Am Abend war dann klar, dass fünf Stunden Beratungen zwischen Kanzleramt und Ministerpräsidenten zu nichts außer ein paar neuen ernsten Appellen führen. Liebe Kinder, auch ihr müsst Euch jetzt daran gewöhnen und lernen, was zwei feste Hausstände sind – also außerhalb von Kita und Schule. Die Länder pochen mal wieder auf ihre Eigenständigkeit, wollen nicht nur Dienststelle des Kanzleramtes sein, wie Bodo Ramelow betonte. Nur warum verkünden die Länderchefs dann genau das, was zuvor schon Merkel, Müller und Söder genau so mitteilten? Was für eine Verschwendung von Lüftungszeit, vor allem, wenn Söder spricht.
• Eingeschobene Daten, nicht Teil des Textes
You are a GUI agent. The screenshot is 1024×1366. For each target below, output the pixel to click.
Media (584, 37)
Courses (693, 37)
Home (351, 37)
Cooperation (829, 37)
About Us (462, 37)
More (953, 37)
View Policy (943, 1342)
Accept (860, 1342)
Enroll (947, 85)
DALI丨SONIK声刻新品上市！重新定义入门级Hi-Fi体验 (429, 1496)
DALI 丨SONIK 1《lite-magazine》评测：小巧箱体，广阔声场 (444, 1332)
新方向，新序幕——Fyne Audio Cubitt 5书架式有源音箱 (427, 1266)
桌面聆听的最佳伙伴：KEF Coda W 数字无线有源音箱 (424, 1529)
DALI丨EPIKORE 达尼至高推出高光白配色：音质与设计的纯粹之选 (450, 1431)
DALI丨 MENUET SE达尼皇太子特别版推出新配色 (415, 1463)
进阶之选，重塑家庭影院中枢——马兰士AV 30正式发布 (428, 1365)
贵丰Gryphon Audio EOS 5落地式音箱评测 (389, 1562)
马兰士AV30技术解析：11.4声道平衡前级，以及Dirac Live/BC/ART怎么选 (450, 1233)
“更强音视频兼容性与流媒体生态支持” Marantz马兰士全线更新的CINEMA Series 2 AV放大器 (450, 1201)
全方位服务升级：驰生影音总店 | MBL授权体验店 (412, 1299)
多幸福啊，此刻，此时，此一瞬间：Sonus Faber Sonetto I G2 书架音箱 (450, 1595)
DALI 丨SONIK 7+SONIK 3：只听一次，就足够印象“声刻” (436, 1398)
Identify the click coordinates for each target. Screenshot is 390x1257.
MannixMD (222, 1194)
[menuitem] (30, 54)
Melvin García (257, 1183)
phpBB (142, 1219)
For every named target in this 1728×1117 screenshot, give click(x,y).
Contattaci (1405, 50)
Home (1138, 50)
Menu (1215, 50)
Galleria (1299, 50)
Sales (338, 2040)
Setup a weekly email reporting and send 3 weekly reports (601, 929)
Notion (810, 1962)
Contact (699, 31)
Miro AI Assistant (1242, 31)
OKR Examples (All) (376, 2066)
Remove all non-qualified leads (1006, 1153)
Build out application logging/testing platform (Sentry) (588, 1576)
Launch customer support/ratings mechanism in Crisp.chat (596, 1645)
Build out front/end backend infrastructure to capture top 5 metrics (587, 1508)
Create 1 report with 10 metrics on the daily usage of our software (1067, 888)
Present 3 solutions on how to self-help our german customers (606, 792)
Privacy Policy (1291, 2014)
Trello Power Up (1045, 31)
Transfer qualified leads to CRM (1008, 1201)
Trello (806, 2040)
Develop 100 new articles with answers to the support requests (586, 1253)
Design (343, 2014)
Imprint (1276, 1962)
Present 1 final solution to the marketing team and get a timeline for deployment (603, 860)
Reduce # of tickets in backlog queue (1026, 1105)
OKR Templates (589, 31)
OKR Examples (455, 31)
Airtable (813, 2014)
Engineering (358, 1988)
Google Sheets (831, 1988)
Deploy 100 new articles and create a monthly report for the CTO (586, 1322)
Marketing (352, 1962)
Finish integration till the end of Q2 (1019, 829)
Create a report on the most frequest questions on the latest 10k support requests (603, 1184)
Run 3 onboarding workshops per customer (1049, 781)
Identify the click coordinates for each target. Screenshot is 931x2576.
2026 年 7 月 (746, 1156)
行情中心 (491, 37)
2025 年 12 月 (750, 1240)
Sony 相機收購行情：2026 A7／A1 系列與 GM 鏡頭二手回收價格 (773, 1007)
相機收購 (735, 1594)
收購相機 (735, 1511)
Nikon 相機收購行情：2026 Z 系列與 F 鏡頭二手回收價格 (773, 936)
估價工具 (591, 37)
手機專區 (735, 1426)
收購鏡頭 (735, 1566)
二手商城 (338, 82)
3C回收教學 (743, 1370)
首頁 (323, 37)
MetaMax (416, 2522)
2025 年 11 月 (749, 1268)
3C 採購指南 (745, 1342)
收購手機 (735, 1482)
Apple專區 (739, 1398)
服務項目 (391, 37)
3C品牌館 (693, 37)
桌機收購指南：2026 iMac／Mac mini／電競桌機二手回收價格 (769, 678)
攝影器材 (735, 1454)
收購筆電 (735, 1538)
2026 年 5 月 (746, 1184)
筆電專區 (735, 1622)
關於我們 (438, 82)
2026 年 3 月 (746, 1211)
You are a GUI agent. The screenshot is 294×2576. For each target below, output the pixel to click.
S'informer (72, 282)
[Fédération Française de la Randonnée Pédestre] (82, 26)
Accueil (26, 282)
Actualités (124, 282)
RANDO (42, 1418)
Es ist unbedingt geboten, die Kontakte noch weiter zu reduzieren. Nur das hilft, FFP2-Masken natürlich auch, weshalb sie schon im Dezember an Risikogruppen gegen eine geringe Kostenbeteiligung abgegeben werden sollen. Umsonst ist nur der…, na, sie wissen schon. Es gibt auch nur eine Maske pro Winterwoche, denn wichtiger als die Gesundheit der Menschen sind immer noch solide Staatsfinanzen und die Einhaltung der Schuldenbremse. Der Streit ums Geld betrifft auch die Finanzierung der Krankenhäuser, die mit leeren Betten und verschobenen OPs auch kein Geld mehr verdienen. Niedersachsen, Bremen, Mecklenburg-Vorpommern und Brandenburg haben deshalb eine Protokollnotiz hinterlassen, weil den Ministerpräsidenten nicht ganz klar war, wie sie vom Bund über den Tisch gezogen werden.
Die Beschlussvorlage des Bundes wurde übrigens am Sonntagabend nach den Weltkriegsvideos der Bundesregierung gegen 22 oder 23 Uhr versandt, was für eine flächendeckende Verschnupfung in den Staatskanzleien sorgte. Auswirkungen auf den Inzidenzwert sind aber nicht bekannt. Dennoch begeben sich die Landesregierungen bis nächste Woche in Quarantäne und gammeln unter Einhaltung der Kontaktbeschränkungen als besondere Helden ein wenig herum. Am 25. November ist dann mal wieder ein großer Tag der Entscheidung. Dann soll es klare rechtliche Änderungen geben, also weiterhin ohne Parlamentsbeschluss, denn noch in dieser Woche soll das überarbeitete Infektionsschutzgesetz, das von allen Rechtsgelehrten bereits in der Luft zerrissen worden ist, vom Bundestag verabschiedet werden. Die coronale Verzwergung des Parlaments wird damit nicht beendet, wie Heribert Prantl treffend meint.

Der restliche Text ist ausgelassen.